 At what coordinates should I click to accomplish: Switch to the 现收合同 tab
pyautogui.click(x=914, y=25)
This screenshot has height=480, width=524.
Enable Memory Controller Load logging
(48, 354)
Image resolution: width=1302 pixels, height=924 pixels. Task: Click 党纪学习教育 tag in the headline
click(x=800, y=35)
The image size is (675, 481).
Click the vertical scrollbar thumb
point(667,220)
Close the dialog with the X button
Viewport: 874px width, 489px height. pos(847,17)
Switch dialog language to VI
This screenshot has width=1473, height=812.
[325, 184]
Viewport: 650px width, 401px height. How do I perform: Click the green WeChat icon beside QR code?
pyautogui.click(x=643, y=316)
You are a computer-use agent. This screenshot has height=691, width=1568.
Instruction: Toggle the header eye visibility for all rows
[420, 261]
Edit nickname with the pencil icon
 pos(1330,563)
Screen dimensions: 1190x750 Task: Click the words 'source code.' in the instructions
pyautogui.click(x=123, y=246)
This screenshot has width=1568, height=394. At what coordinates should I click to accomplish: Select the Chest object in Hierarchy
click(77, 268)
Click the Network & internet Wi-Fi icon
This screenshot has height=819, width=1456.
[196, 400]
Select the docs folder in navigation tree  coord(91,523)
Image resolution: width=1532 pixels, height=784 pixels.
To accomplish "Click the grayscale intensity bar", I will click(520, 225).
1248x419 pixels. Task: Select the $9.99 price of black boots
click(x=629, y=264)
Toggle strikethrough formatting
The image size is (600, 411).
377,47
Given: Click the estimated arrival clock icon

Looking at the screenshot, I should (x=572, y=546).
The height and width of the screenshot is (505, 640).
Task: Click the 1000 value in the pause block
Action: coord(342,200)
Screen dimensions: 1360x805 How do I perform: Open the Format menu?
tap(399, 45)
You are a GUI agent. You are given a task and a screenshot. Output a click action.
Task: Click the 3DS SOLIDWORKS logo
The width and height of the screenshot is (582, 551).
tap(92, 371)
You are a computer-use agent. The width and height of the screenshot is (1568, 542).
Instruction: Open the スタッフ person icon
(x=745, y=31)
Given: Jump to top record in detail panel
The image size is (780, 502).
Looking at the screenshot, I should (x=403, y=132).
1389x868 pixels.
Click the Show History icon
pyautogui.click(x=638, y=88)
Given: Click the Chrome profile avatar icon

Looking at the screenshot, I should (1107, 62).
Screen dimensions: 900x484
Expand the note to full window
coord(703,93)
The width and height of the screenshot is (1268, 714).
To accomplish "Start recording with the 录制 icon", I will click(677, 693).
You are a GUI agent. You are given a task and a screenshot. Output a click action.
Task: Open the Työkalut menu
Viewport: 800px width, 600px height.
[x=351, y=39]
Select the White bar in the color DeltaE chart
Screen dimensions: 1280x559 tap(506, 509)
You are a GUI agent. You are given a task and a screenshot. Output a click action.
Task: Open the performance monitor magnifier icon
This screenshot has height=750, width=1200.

--*--

**WHAT TO WORK ON:**
For this task, please set down every entry exactly, with no line left out.

**FINAL ANSWER:**
 At what coordinates should I click to accomplish: Switch to the 现收合同 tab
pyautogui.click(x=914, y=25)
This screenshot has height=480, width=524.
Enable Memory Controller Load logging
(48, 354)
Image resolution: width=1302 pixels, height=924 pixels. Task: Click 党纪学习教育 tag in the headline
click(x=800, y=35)
The image size is (675, 481).
Click the vertical scrollbar thumb
point(667,220)
Close the dialog with the X button
Viewport: 874px width, 489px height. pos(847,17)
Switch dialog language to VI
This screenshot has width=1473, height=812.
[325, 184]
Viewport: 650px width, 401px height. How do I perform: Click the green WeChat icon beside QR code?
pyautogui.click(x=643, y=316)
You are a computer-use agent. This screenshot has height=691, width=1568.
Instruction: Toggle the header eye visibility for all rows
[420, 261]
Edit nickname with the pencil icon
 pos(1330,563)
Screen dimensions: 1190x750 Task: Click the words 'source code.' in the instructions
pyautogui.click(x=123, y=246)
This screenshot has width=1568, height=394. At what coordinates should I click to accomplish: Select the Chest object in Hierarchy
click(77, 268)
Click the Network & internet Wi-Fi icon
This screenshot has height=819, width=1456.
[196, 400]
Select the docs folder in navigation tree  coord(91,523)
Image resolution: width=1532 pixels, height=784 pixels.
To accomplish "Click the grayscale intensity bar", I will click(520, 225).
1248x419 pixels. Task: Select the $9.99 price of black boots
click(x=629, y=264)
Toggle strikethrough formatting
The image size is (600, 411).
377,47
Given: Click the estimated arrival clock icon

Looking at the screenshot, I should (x=572, y=546).
The height and width of the screenshot is (505, 640).
Task: Click the 1000 value in the pause block
Action: coord(342,200)
Screen dimensions: 1360x805 How do I perform: Open the Format menu?
tap(399, 45)
You are a GUI agent. You are given a task and a screenshot. Output a click action.
Task: Click the 3DS SOLIDWORKS logo
The width and height of the screenshot is (582, 551).
tap(92, 371)
You are a computer-use agent. The width and height of the screenshot is (1568, 542).
Instruction: Open the スタッフ person icon
(x=745, y=31)
Given: Jump to top record in detail panel
The image size is (780, 502).
Looking at the screenshot, I should (x=403, y=132).
1389x868 pixels.
Click the Show History icon
pyautogui.click(x=638, y=88)
Given: Click the Chrome profile avatar icon

Looking at the screenshot, I should (1107, 62).
Screen dimensions: 900x484
Expand the note to full window
coord(703,93)
The width and height of the screenshot is (1268, 714).
To accomplish "Start recording with the 录制 icon", I will click(677, 693).
You are a GUI agent. You are given a task and a screenshot. Output a click action.
Task: Open the Työkalut menu
Viewport: 800px width, 600px height.
[x=351, y=39]
Select the White bar in the color DeltaE chart
Screen dimensions: 1280x559 tap(506, 509)
You are a GUI agent. You are given a task and a screenshot. Output a click action.
Task: Open the performance monitor magnifier icon
This screenshot has height=750, width=1200.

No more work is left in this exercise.